Era la empresa funcionando sin el jefe. O con el jefe de vacaciones en Isla Margarita.



Muchos años después supiste que te estafó y entonces te preguntaste por que no lo habías dejado caer las dos veces que lo tuviste en tus manos.
La primera fue una noche a las tantas, con el bar lleno de actores y el consiguiente séquito de advenedizos y putillas que suelen arrastrar. Al muy borracho se le apagó la bombilla y se dejó las llaves del negocio puestas en la puerta. Recuerdas que cuando te diste cuenta, durante algunos segundos, consideraste la posibilidad de abrir el almacén y darle un palo quedándote con la mercancía que guardaba, pero te dio algo de lástima. A pesar de que no estaba en condiciones de enterarse de nada y de que jamás hubiera sospechado de ti, se las devolviste; cosa que él te agradeció volviendo a olvidarlas en el mismo sitio apenas veinte minutos después, volviendo a ponerte en la misma tesitura que resolviste de la misma manera, si bien esta vez te guardaste las llaves en el bolsillo y te diste tiempo para pensar si semejante imbécil no se lo merecería, después de todo.
La segunda fue un tiempo después de que cerrara el local.
Un buen día recibiste una carta de la Tesorería General de la Seguridad Social en la que te comunicaban que durante los casi dos años que pasaste trabajando para él, estuviste firmando nóminas falsas, sin asegurar y sin haber cotizado, por lo que le podías reclamar vía judicial más de seis mil euros, pero no lo hiciste.

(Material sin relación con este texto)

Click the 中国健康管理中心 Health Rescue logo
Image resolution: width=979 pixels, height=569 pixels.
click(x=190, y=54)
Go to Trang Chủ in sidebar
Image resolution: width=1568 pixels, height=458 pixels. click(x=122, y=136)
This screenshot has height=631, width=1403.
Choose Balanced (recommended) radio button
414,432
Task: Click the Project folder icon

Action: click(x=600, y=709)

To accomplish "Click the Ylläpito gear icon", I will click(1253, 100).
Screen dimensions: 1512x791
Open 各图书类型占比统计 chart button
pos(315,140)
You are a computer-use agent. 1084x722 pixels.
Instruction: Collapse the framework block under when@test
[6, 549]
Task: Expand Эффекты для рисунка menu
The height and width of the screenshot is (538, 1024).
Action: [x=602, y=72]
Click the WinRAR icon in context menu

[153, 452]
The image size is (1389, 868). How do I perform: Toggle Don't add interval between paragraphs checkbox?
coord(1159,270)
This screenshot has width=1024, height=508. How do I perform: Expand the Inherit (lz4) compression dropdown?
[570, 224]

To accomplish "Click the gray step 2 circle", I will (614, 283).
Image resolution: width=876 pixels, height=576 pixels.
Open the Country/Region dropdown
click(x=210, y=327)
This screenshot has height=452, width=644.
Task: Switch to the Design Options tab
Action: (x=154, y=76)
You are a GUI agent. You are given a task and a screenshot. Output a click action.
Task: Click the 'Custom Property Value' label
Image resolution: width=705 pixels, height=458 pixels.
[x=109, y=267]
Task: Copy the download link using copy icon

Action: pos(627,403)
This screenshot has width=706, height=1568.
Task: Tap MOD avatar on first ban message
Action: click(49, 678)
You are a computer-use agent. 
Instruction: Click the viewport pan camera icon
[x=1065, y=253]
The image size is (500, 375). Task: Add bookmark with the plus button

Supongo que, pensando que ese capítulo de tu vida estaba ya cerrado, te dio pereza volver sobre aquello; aunque no es menos cierto que también valoraste lo inoportuno que podría resultar ponerse a revolver, en aquel momento en que tenías algo parecido a un trabajo, una mujer y una vida estables, en una parte de tu pasado tan plagada de claroscuros, tan incomprensible a veces y sobre la que no tenías la menor intención de dar explicaciones que, con toda probabilidad, nadie hubiera entendido.